Beberapa tahun belakangan ini, saya mempelajari tentang efek jangka panjang dari Covid secara global dan saya menemukan bahwa pandemi Covid ini tidak seberapa parah dibandingkan dengan efek jangka panjangnya yang sangat mengerikan. Saya menamakannya: Efek Bola Salju Covid-19 yang Dapat Menghancurkan Dunia.
LATAR BELAKANG
Saya adalah anak yang dikandung oleh seorang ibu yang secara gizi cukup baik, namun ketika mengandung saya, dia mengalami masalah psikis, stress, kecemasan dan depresi. Masalah psikis yang dialaminya tidak terlalu parah, masih tergolong rata-rata, tapi justru kasus-kasus ringan seperti yang dialami ibu saya ini yang paling banyak dialami oleh ibu hamil selama pandemi Covid beberapa tahun belakangan ini.
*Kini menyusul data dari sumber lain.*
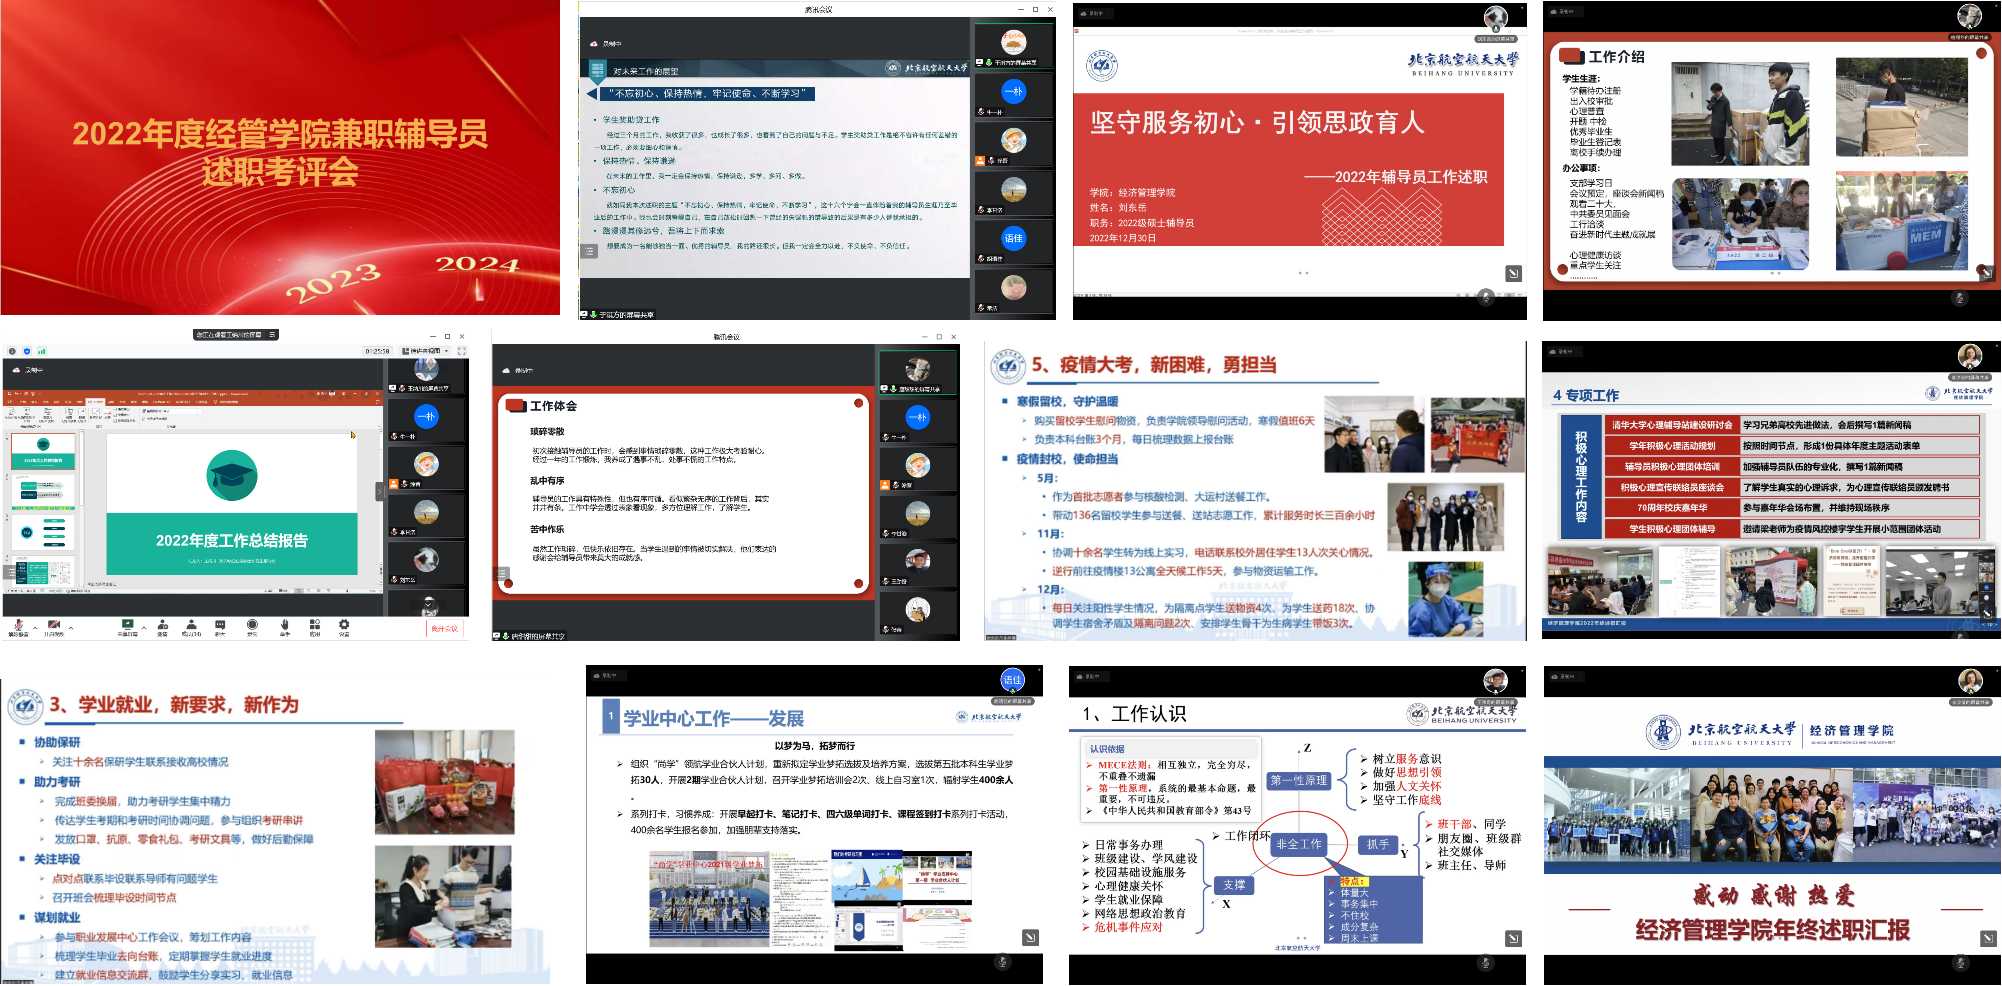The image size is (2002, 986).
Task: Open the view layout dropdown beside the timer
Action: click(x=425, y=351)
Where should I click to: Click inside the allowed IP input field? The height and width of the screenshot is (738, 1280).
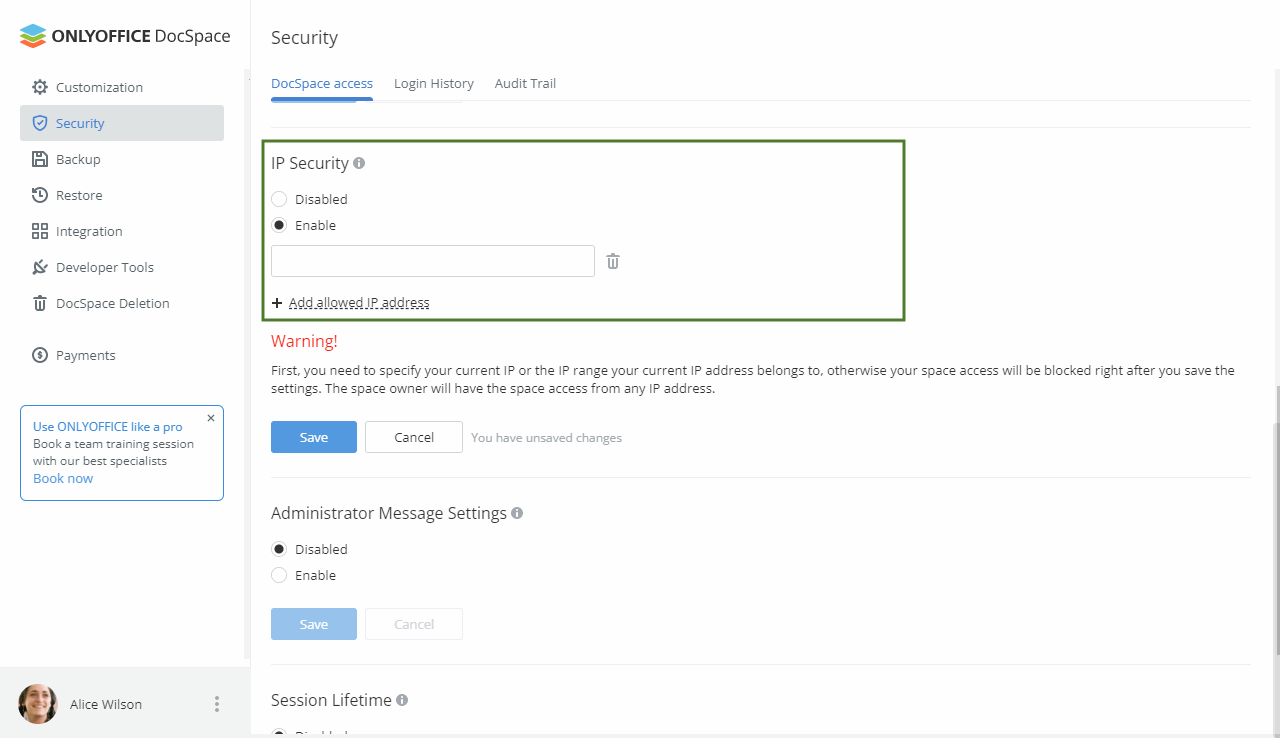(x=432, y=261)
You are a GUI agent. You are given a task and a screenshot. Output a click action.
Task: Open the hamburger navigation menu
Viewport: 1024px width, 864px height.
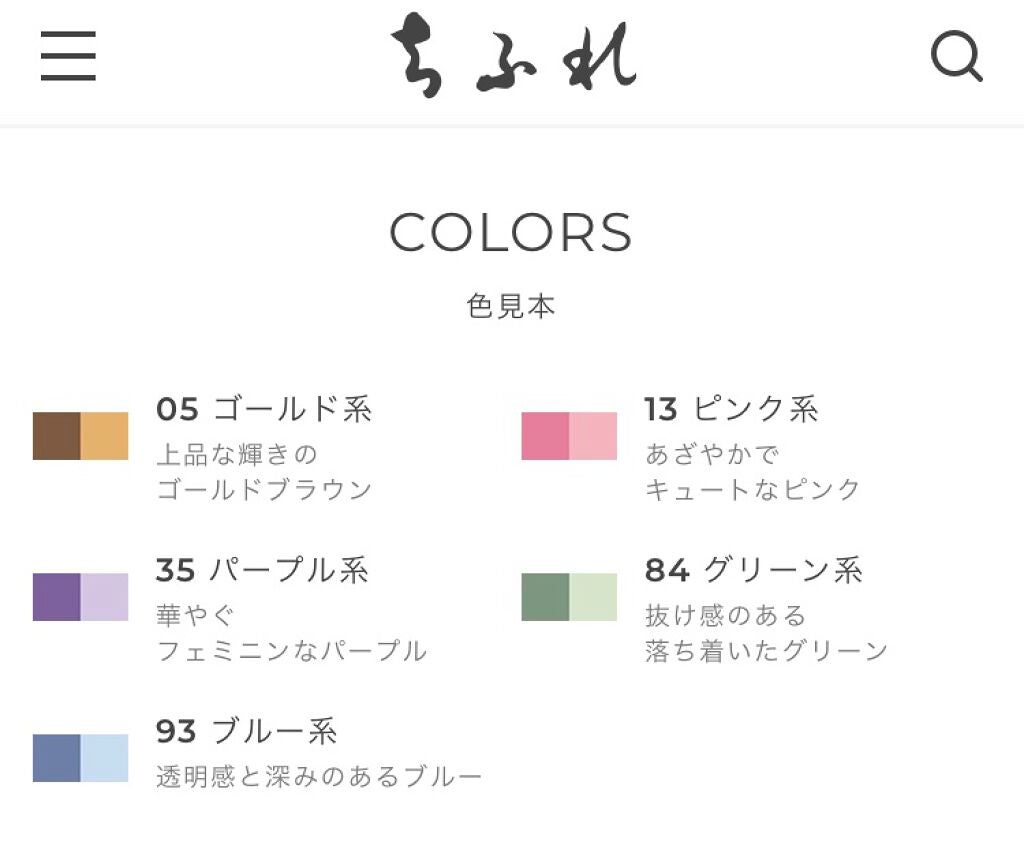68,58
Depresi selama kehamilan sering tidak terdiagnosis dengan benar dan kebanyakan orang berpikir bahwa gejala yang dialami atau yang terlihat hanya bentuk lain dari perubahan hormon yang normal terjadi selama masa kehamilan. Karena itu, banyak ibu hamil yang kurang tanggap untuk menyelidiki kondisi kejiwaannya. Juga karena faktor budaya, orang Indonesia cenderung malu untuk mendiskusikan kondisi psikis yang ia alami. Lebih dari 30 persen ibu hamil mengalami gejala depresi dan gangguan kecemasan, namun hanya sedikit dari mereka yang mencari pertolongan. Kurang sosialisasi dan juga kurang memadainya perawatan depresi pada ibu hamil akan berbahaya bagi kesehatan mental dan fisik sang ibu dan juga bayi yang ada dalam kandungan.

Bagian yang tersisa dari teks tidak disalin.